For the fiftieth time in half as many minutes, a captain—his name was Captain Griswold and he was the captain of B Company—consulted the luminous face of his wrist watch where he stooped behind shelter. He spoke then, and his voice was plainly to be heard under the whistle and whoop of the shells passing over his head from the supporting batteries behind with intent to fall in the supposed defences of the enemy in front. Great sounds would have been lost in that crashing tumult; by one of the paradoxes of battle lesser sounds were easily audible.

"All right," said Captain Griswold, "it's time! If some damn fool hasn't gummed things up the creeping barrage should be starting out yonder and everything is set. Come on, men—let's go!"

They went, each still behaving according to his own mode. The man with the gripes who retched was still retching as he heaved himself up over the parapet; the man who had laughed was still laughing; the man who had sworn was mechanically continuing to repeat that naughty pet name of his for the Fritzies. Nobody, though, called on anybody else to defend the glory of the flag; nobody invited anybody to remember the Lusitania; nobody spoke a single one of the fine speeches which the bushelmen of fiction at home were even then thinking up to put into the mouths of men moving into battle.

Indeed, not in any visible regard was the scene marked by drama. Merely some muddied men burdened with ironmongery and bumpy with gas masks and ammunition packs climbed laboriously out of a slit in the wet earth and in squads—single filing, one man behind the next as directly as might be—stepped along through a pale, sad, slightly misty light at rather a deliberate pace, to traverse a barb-wired meadowland which rose before them at a gentle incline. There was no firing of guns, no waving of swords. There were no swords to wave. There was no enemy in sight and no evidence as yet that they had been sighted by any enemy. As a matter of fact, none of them—neither those who fell nor those who lived—saw on that day a single living individual recognisable as a German.

A sense of enormous isolation encompassed them. They seemed to be all alone in a corner of the world that was peopled by diabolical sounds, but not by humans. They had a feeling that because of an error in the plans they had been sent forward without supports; that they—a puny handful—were to be sacrificed under the haunches of the Hindenburg line while all those thousands of others who should have been their companions upon this adventure bided safely behind, held back by the countermand which through some hideous blunder had failed to reach them in time. But they went on. Orders were to go on—and order, plus discipline, plus the individual's sense of responsibility, plus that fear of his that his mates may know how fearful of other things he is—make it possible for armies to be armies instead of mobs and for battles to be won.

They went on until they came to an invisible line drawn lengthwise across the broad way of the weed field, and here men began to drop down. Mainly those stricken slid gently forward to lie on their stomachs. Only here and there was there a man who spun about to fall face upward. Those who were wounded, but not overthrown, would generally sit down quite gently and quite deliberately, with puzzled looks in their eyes. Since still there was neither sign nor sight of the well-hidden enemy the thought took root in the minds of the men as yet unscathed that, advancing too fast, they had been caught in the drop curtain of their own barrage.

Sergeant Hyman Ginsburg, going along at the head of his squad, got this notion quite well fixed in his mind. Then, though, he saw smoke jets issuing from bushes and trees on ahead of him where the ridges of the slope sharpened up acutely into a sort of natural barrier like a wall; and likewise for the first time he now heard the tat-tat-tat of machine guns, sounding like the hammers of pneumatic riveters rapidly operated. To him it seemed a proper course that his squad should take such cover as the lay of the land afforded and fire back toward the machine guns. But since the instructions, so far as he knew them, called for a steady advance up to within a few rods of the enemy's supposed position and then a quick rush forward, he gave no such command to his squad.

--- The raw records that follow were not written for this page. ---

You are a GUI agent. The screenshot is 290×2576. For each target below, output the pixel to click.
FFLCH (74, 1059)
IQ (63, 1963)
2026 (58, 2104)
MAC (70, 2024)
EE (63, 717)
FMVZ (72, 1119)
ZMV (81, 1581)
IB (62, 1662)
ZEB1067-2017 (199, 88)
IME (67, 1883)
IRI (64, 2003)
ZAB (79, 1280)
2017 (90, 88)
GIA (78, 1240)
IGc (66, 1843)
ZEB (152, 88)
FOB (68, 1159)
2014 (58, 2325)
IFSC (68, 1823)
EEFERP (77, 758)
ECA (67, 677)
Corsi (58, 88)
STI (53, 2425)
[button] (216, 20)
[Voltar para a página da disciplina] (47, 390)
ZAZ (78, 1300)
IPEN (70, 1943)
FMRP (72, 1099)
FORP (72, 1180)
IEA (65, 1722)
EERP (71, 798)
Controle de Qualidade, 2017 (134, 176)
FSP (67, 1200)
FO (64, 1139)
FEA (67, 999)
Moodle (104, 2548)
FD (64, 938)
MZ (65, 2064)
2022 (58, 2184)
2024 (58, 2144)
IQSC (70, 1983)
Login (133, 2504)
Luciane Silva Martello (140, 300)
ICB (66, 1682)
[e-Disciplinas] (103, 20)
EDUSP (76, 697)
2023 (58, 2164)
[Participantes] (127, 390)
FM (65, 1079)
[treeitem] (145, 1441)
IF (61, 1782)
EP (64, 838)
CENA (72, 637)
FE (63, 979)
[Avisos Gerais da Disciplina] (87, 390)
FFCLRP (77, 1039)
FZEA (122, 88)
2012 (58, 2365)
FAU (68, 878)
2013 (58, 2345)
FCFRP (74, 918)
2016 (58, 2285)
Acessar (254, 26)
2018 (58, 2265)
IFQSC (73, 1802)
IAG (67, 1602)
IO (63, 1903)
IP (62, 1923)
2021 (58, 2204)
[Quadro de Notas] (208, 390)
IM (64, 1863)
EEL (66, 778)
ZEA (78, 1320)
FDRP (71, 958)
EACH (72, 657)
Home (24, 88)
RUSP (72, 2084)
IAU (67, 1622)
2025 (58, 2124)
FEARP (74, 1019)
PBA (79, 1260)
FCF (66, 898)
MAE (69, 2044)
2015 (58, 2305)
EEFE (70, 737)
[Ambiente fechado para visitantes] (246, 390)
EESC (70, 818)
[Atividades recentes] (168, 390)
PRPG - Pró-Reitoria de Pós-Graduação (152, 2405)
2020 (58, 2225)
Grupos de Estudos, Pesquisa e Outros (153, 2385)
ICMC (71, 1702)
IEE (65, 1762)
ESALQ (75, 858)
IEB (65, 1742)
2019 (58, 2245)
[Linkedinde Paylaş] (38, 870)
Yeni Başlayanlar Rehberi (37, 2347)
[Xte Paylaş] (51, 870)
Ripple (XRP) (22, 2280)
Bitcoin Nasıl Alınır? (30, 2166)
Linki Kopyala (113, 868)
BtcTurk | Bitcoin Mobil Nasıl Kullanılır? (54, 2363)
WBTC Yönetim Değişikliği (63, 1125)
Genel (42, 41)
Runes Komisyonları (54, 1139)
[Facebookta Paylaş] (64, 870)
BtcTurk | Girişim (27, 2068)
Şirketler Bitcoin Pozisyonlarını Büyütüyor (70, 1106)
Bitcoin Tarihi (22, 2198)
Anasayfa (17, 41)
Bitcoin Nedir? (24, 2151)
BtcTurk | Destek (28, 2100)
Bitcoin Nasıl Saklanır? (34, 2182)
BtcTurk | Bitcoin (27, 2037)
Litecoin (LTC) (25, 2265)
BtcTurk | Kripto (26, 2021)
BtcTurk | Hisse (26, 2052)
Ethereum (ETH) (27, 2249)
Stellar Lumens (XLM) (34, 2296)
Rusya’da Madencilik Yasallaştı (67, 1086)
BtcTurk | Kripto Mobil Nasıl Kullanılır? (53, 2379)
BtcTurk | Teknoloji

Suddenly he became aware that off to the right the forward movement of the battalion was checking up. Then, all in an instant, men on both sides were falling back. He and his squad were enveloped in a reverse movement. It seemed too bad that the battalion should be driven in after suffering these casualties and without having dealt a blow in return for the punishment it had undergone. But what did it matter if, after all, they were being sacrificed vainly as the result of a hideous mistake at divisional headquarters? Better to save what was left.

So far as he could tell, nobody gave the word to retire. He found himself going back at the tail of his squad where before he had been its head. Subconsciously he was surprised to observe that the copse from which they had emerged but a minute or two earlier, as he had imagined, was a considerable distance away from them, now that they had set their faces toward it. It did not seem possible that they could have left it so far behind them. Yet returning to it the men did not perceptibly hurry their steps. They retreated without evidences of disorder—almost reluctantly—as though by this very slowness of movement to signify their disgust for the supposed fiasco that had enveloped them, causing them to waste lives in an ill-timed and futile endeavour.

Ginsburg reëntered the covert of birches with a sense of gratitude for its protection and let himself down into the trench. He faced about, peering over its rim, and saw that his captain—Captain Griswold—was just behind him, returning all alone and looking back over his shoulder constantly.